Stated task: Transcribe the lines from the one containing "Click the green 90–100 scale swatch" through the one containing "[x=89, y=148]", inclusive. Omit the pictures from your transcription.

(Records from a data collection)
-=-=-

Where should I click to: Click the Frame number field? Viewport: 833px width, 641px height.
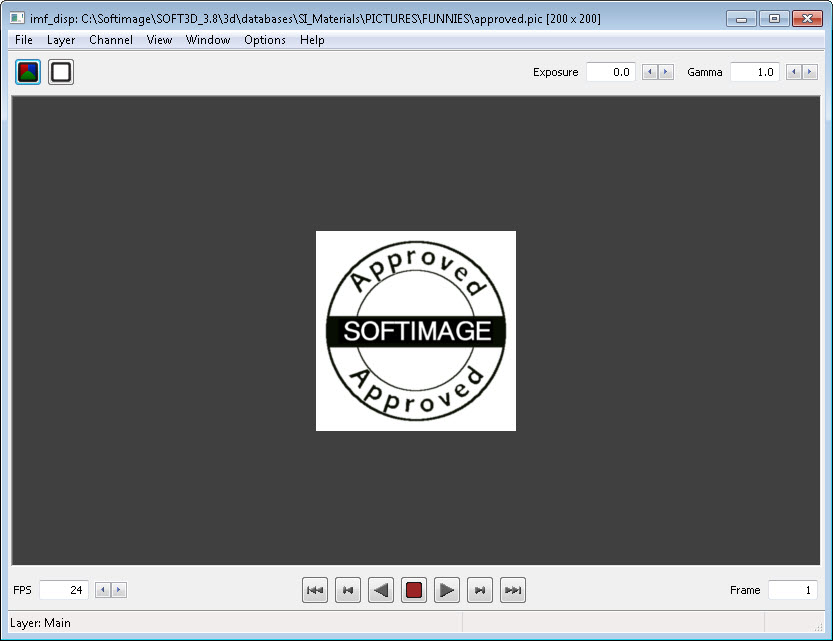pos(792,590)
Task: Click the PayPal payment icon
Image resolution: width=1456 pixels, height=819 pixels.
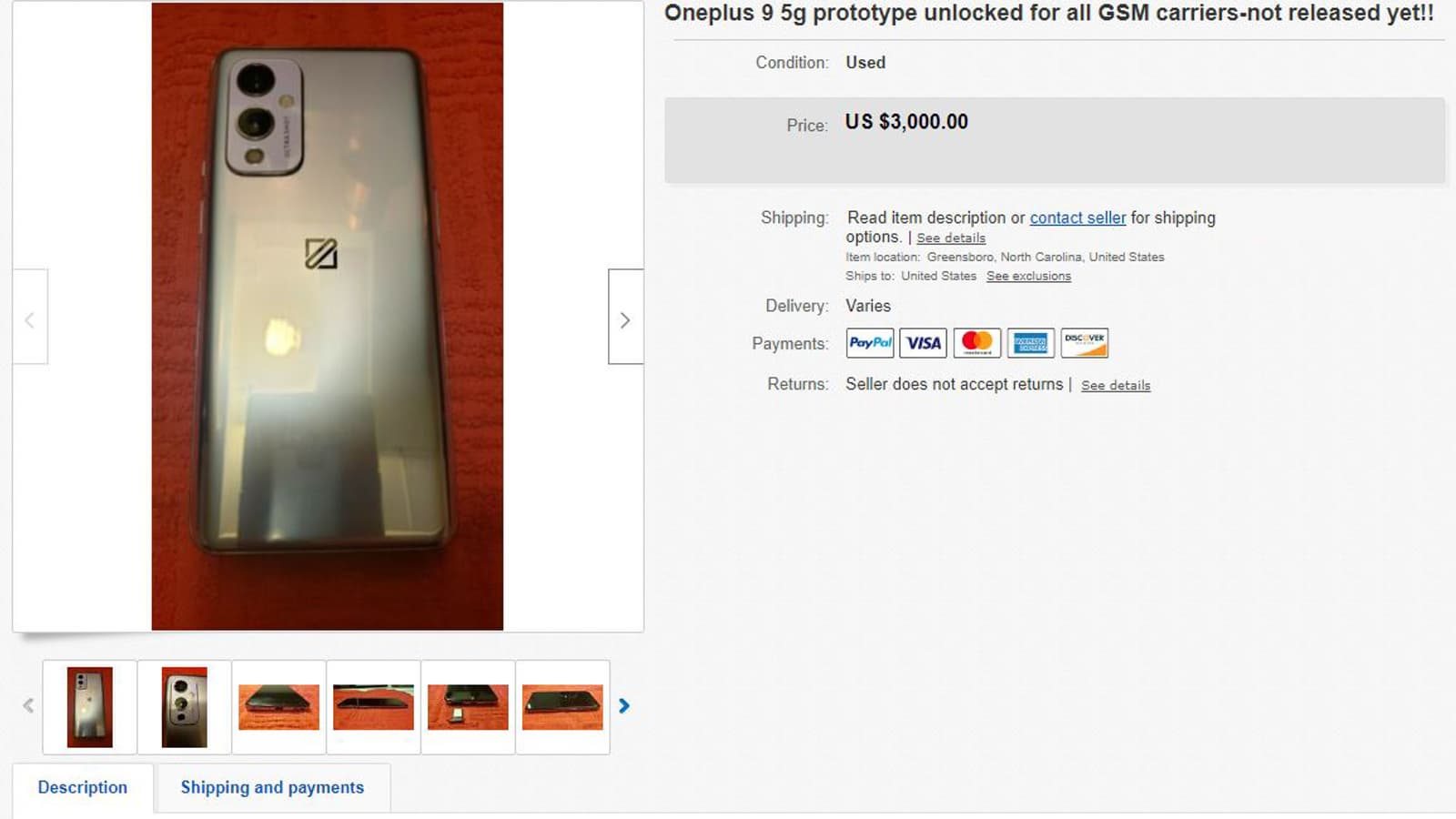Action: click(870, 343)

-=-=-

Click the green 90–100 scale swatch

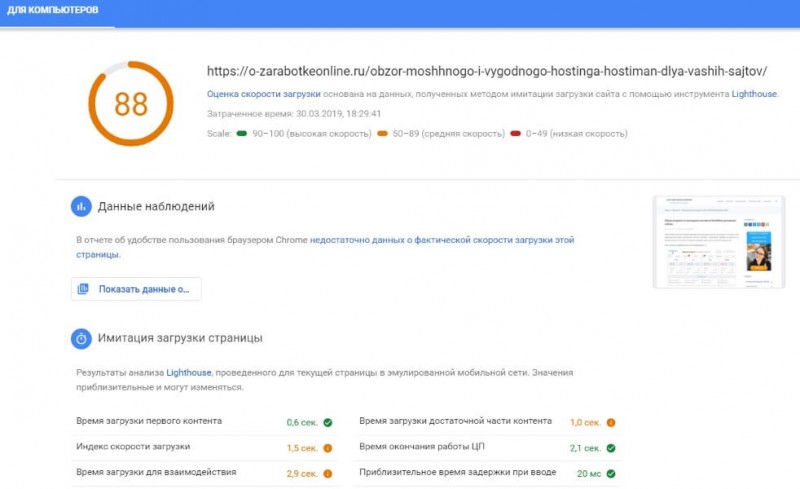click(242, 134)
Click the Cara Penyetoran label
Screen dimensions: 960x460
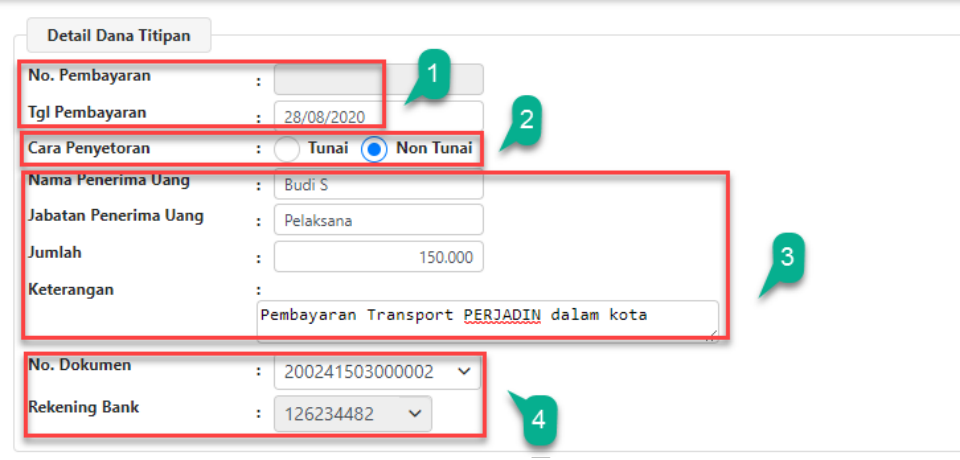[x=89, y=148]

-=-=-

Solution to this task:
Click the green 90–100 scale swatch

click(242, 134)
Click the Cara Penyetoran label
Screen dimensions: 960x460
[x=89, y=148]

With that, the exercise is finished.